Two weeks ago, WFP warned that "growing [donor] funding shortfalls since the beginning of 2010 have seriously circumscribed agencies’ capacity to deliver life-saving services to IDPs in camps and to returnees."

WFP is to launch a new initiative to support the hundreds of thousands of displaced Tamils.

"Our target is to raise 40 million dollars for this new initiative and we sincerely hope that other donor countries will extend their support to fulfill the needs of affected people,” Khan said.

A UN survey of 1,755 households in five districts —Mullaitivu, Vavuniya, Jaffna, Killinochi and Mannar — the majority of resettled people spend more than 65 per cent of their income on food, IRIN reported.
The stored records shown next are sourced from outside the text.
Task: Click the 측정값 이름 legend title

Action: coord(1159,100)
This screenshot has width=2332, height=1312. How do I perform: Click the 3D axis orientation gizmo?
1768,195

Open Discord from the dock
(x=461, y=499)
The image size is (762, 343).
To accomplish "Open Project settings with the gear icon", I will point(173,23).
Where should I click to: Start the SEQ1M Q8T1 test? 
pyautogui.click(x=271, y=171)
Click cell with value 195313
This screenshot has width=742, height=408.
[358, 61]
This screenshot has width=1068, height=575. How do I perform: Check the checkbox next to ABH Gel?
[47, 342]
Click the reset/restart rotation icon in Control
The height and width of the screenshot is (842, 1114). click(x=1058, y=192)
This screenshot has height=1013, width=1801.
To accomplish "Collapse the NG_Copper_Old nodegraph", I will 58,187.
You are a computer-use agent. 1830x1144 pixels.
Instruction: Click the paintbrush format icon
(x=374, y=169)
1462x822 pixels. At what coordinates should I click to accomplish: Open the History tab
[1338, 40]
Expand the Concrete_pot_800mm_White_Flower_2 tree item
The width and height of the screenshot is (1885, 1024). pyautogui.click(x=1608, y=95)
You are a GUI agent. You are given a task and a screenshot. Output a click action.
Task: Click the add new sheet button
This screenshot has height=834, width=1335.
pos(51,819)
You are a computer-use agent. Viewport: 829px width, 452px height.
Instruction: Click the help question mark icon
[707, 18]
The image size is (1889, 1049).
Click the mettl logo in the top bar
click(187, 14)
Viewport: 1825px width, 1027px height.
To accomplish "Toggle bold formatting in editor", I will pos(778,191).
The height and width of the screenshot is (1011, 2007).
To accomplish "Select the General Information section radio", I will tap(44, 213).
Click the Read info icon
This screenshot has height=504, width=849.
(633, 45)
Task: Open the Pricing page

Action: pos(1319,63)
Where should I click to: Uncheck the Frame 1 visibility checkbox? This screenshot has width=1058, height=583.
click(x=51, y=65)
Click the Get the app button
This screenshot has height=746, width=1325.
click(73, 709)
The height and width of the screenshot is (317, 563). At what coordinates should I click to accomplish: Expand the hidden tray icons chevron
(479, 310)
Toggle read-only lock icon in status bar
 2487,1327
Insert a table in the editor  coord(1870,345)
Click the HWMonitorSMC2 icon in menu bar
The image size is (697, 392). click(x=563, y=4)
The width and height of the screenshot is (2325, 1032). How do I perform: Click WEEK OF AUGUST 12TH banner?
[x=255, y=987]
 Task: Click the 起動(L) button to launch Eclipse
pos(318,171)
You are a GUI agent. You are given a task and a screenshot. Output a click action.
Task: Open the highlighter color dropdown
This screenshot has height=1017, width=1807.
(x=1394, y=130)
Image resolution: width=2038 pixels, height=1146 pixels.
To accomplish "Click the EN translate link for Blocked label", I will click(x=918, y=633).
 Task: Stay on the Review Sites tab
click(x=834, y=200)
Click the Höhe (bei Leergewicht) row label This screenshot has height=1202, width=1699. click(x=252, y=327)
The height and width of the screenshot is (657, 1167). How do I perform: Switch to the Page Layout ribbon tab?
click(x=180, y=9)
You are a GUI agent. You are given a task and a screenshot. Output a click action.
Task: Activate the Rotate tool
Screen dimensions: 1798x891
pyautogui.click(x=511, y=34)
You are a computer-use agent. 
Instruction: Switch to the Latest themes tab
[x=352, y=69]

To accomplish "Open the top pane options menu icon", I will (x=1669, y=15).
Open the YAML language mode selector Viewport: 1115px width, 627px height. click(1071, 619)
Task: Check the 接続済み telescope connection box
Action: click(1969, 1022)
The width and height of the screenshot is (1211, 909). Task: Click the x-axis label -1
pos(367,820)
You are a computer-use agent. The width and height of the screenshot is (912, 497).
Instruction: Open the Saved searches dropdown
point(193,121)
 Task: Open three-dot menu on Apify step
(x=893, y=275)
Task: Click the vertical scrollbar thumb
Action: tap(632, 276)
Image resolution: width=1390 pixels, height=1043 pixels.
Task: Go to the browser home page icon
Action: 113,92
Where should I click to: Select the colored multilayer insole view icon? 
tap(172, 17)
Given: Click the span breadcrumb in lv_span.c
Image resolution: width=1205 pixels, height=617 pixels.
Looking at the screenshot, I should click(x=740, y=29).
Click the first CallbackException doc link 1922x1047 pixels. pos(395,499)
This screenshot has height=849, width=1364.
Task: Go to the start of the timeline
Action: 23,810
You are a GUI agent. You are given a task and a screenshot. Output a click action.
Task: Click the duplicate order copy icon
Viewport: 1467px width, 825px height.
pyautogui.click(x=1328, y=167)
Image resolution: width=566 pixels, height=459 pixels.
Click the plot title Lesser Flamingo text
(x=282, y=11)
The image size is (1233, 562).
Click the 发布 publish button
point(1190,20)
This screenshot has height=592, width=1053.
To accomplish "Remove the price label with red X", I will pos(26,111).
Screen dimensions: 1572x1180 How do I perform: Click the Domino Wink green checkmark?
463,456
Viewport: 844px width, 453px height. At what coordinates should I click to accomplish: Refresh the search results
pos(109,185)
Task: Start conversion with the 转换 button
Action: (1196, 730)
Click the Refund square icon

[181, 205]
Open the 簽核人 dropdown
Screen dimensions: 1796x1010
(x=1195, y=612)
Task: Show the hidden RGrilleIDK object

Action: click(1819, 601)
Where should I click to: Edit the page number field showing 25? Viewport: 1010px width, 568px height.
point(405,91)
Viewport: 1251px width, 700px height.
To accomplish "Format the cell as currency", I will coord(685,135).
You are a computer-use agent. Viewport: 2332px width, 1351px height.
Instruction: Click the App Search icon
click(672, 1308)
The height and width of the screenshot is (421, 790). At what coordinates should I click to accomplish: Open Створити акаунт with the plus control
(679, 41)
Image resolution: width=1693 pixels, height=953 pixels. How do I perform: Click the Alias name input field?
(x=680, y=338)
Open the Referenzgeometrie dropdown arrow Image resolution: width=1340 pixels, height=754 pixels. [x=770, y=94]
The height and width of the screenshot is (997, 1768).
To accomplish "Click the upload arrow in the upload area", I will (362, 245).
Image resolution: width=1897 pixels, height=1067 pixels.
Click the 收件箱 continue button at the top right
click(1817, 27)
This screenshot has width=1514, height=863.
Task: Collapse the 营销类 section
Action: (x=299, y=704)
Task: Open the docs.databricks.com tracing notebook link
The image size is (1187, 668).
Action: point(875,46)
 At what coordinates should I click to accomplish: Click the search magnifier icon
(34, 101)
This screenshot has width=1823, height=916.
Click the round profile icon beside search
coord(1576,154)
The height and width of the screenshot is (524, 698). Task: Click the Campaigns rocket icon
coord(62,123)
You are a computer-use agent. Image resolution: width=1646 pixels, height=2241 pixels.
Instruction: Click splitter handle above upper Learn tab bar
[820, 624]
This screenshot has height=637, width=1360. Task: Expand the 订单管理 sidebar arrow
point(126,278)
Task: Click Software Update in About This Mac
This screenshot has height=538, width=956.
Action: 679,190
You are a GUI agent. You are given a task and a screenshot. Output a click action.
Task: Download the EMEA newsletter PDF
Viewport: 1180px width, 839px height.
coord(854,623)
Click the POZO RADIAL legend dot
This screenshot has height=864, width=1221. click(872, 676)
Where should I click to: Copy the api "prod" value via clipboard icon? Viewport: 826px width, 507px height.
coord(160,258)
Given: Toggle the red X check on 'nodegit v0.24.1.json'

Meanwhile, WFP has said it will cease assistance to those in ‘advanced’ stages of recovery after being resettled in 2007 and 2008, press reports said.

Instead the WFP will target the most vulnerable populations, including households headed by single women, mothers, pregnant women, and schoolchildren.

However, there are still serious needs in the eastern province which saw renewed mass displacement from 2006 to 2007, according to local officials.

These areas have seen no kind of sustained development for a long time," Rasanayagam Rahulanayani, the top government official in the eastern division of Vaharai, told IPS.